The authors develop a fast solver for spectral element approximation of fractional diffusion equations using hierarchical matrix approximation, achieving a preconditioned system with condition number independent of polynomial degree and reducing the condition number by over 11 orders of magnitude. The computational cost is reduced to O(R^2 N_d log^2 N) + O(R^3 N_d log N) + O(N_d^2) for general meshes, with further reduction on structured meshes.
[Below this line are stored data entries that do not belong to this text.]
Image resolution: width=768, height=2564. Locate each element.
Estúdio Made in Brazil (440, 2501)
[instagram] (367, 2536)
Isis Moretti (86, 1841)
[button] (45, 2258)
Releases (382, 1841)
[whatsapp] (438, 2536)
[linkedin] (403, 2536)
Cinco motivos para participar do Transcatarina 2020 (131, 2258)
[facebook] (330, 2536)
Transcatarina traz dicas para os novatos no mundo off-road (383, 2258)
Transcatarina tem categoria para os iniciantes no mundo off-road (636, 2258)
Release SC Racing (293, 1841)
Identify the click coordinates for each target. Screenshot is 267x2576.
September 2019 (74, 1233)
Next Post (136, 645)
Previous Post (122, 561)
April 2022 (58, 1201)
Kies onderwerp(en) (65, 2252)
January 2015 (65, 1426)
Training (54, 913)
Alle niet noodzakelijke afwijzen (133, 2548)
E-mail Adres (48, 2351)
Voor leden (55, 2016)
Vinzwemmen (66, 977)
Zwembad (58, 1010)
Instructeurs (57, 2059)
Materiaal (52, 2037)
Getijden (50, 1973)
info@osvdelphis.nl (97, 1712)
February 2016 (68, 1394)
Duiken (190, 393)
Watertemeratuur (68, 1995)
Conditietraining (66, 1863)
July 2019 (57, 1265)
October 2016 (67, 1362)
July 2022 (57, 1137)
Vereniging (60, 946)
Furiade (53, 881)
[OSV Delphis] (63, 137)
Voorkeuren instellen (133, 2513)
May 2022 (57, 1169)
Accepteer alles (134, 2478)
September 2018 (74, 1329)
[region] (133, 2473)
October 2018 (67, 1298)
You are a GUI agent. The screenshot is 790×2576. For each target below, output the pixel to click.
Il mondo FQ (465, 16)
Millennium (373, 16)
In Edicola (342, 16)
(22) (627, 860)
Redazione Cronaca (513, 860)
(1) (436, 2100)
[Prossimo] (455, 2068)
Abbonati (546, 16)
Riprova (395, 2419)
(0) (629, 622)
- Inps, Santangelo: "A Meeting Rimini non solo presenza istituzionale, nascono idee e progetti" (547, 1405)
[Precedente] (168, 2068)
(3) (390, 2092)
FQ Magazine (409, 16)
We develop a fast solver for the spectral element method (SEM) applied to the two-sided fractional diffusion equation on uniform, geometric and graded meshes. By approximating the singular kernel with a degenerate kernel, we construct a hierarchical matrix (H-matrix) to represent the stiffness matrix of the SEM and provide error estimates verified numerically. We can solve efficiently the H-matrix approximation problem using a hierarchical LU decomposition method, which reduces the computational cost to $O(R^2 N_d \log^2N) +O(R^3 N_d \log N)$, where $R$ it is the rank of submatrices of the H-matrix approximation, $N_d$ is the total number of degrees of freedom and $N$ is the number of elements. However, we lose the high accuracy of the SEM. Thus, we solve the corresponding preconditioned system by using the H-matrix approximation problem as a preconditioner, recovering the high order accuracy of the SEM. The condition number of the preconditioned system is independent of the polynomial degree $P$ and grows with the number of elements, but at modest values of the rank $R$ is below order 10 in our experiments, which represents a reduction of more than 11 orders of magnitude from the unpreconditioned system; this reduction is higher in the two-sided fractional derivative compared to one-sided fractional derivative. The corresponding cost is $O(R^2 N_d \log^2 N)+O(R^3 N_d \log N)+O(N_d^2)$. Moreover, by using a structured mesh (uniform or geometric mesh), we can further reduce the computational cost to $O(R^2 N_d\log^2 N) +O(R^3 N_d \log N)+ O(P^2 N\log N)$ for the preconditioned system. We present several numerical tests to illustrate the proposed algorithm using $h$ and $p$ refinements.